In Chapter 2, we discussed the necessity of applying the Fourier transform over relatively small segments of audio data at a time. These segments, called windows, are on the order of about 1024 to 4096 samples. If you use the Fast Fourier transform, the window size must be a power of 2. It’s not hard to get an intuitive understanding of why the window has to be relatively small. The purpose of the Fourier transform is to determine the frequency components of a segment of sound. Frequency components relate to pitches that we hear. In most sounds, these pitches change over time, so the frequency components change over time. If you do the Fourier transform on, say, five seconds of audio, you’ll get an imprecise view of the frequency components in that time window, called time slurring. However, what if you choose a very small window size, say just one sample? You couldn’t possibly determine any frequencies in one sample, which at a sampling rate of 44.1 kHz is just 1/44,100 second. Frequencies are determined by how a sound wave’s amplitude goes up and down as time passes, so some time must pass for there to be such a thing as frequency.

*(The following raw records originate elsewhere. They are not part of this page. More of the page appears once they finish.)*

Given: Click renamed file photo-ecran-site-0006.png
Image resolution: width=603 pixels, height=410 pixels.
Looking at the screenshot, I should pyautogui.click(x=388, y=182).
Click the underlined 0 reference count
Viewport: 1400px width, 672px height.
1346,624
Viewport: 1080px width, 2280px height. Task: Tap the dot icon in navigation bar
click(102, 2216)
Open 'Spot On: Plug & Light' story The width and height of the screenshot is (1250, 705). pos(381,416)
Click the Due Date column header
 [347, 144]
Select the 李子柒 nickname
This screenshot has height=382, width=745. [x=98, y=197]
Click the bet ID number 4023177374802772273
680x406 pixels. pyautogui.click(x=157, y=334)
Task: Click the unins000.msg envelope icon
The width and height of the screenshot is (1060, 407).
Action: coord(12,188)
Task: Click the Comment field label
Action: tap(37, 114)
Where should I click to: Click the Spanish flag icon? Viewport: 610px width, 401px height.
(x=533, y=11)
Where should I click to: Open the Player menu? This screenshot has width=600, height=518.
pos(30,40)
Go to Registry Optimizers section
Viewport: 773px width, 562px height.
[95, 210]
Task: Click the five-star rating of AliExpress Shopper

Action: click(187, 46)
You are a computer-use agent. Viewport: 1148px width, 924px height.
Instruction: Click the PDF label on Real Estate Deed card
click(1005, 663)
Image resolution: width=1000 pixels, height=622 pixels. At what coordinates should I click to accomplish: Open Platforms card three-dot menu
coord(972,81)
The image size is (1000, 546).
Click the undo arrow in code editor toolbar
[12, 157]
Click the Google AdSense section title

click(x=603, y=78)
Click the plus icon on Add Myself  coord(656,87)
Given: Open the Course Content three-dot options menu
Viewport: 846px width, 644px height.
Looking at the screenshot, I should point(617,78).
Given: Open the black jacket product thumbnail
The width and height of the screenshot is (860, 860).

The upshot of this observation is that the discrete Fourier transform has to be applied over windows of samples where the windows are neither too large nor too small. Note that the window size has a direct relationship with the number of frequency components you detect. If your window has a size of N, then you get an output telling you the magnitudes of N/2 frequency bands from the discrete Fourier transform, ranging in frequency from 0 to the Nyquist frequency (i.e., ½ the sampling rate). An overly small window in the Fourier transform gives you very high time resolution, but tells you the magnitudes of only a small number of discrete, wide bands of frequencies. An overly large window yields many frequency bands, but with poor time resolution that leads to slurring. You want to have good enough time resolution to be able to reconstruct the resulting audio signal, but also enough frequency information to apply the filters with proper effect. Choosing the right window size is a balancing act.